• [PROBLEM DETAILS]
Pick up the passage on the "To Mend the Net" proposals for the Anglican Communion and keep writing from its final sentence.

The remedies offered by "To Mend the Net" include a "Godly Admonition" which would seek to recall the wayward Province from its error. If "the guidelines are refused or if they evoke an unsatisfactory response" the second stage would be reducing the Province to "observer status in international meetings (Primates or Lambeth Conference)."
In conjunction with "observer status", the Primates would "authorise and support appropriate means of evangelisation, pastoral care and Episcopal oversight in the affected dioceses or Province".
Should there be a "prolonged and evidently permanent rejection of the guidelines" the Primates would seek to create a new jurisdiction "whose practice lies within the limits of Anglican diversity." The offending Province would be removed and the new jurisdiction recognised as a representative part of the Anglican Communion.
Critics of "To Mend the Net" countered that it is unprecedented and un-Anglican to have parallel Anglican jurisdictions. It is also claimed that there is no precedence for outside intervention in the affairs of Provinces.
The conservative Primates dispute both these claims as being historically inaccurate. In the late 1980's the Archbishop of Canterbury intervened in the Church of the Province of the Sudan and reordered the episcopate of that Church. And more recently the Archbishop of Canterbury, acting with the Primates, deposed Bishops of the Church of the Province of Rwanda following the 1994 genocide.

• [DATASET EXCERPT]
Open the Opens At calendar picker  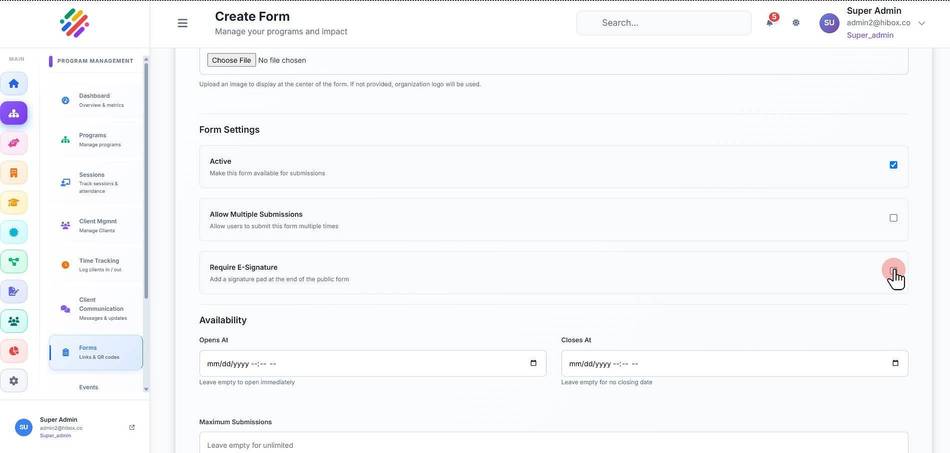pos(533,363)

• [RESPONSE TO THE EXERCISE]
There have also been overlapping territorial jurisdictions within Anglicanism from 1745 to the present day. The first overlapping jurisdictions were created by Parliament following the rebellion of 1745 in Scotland. From 1745 until 1923 the Scottish Episcopal Church and parishes of the Church of England in Scotland were both in Communion with Canterbury and were both legally recognized Anglican jurisdictions.
There has never been a period since 1745 when there have not been legally and canonically valid instances of more than "one (Anglican) bishop in one city". Today there are a number of de facto and de jure overlapping dioceses in the Pacific, Africa, Asia, Europe and North America.
Though successive Lambeth Conferences since the 19th century have deplored the existence of an American bishop and English bishop with overlapping territories, no action has yet been taken to correct this anomaly. The Diocese of Gibraltar in Europe and the American Convocation of Churches in Europe exercise jurisdiction of person but not of territory across Western Europe. In New Zealand the Church created 5 Maori regional dioceses (Hui Amorang) that overlap the 7 historic Pakeha, or European dioceses. Both the Maori and European dioceses are part of the Province of Aotearoa, New Zealand and Polynesia and meet together in Synod, but Episcopal authority is divided by race and culture, and not by geography.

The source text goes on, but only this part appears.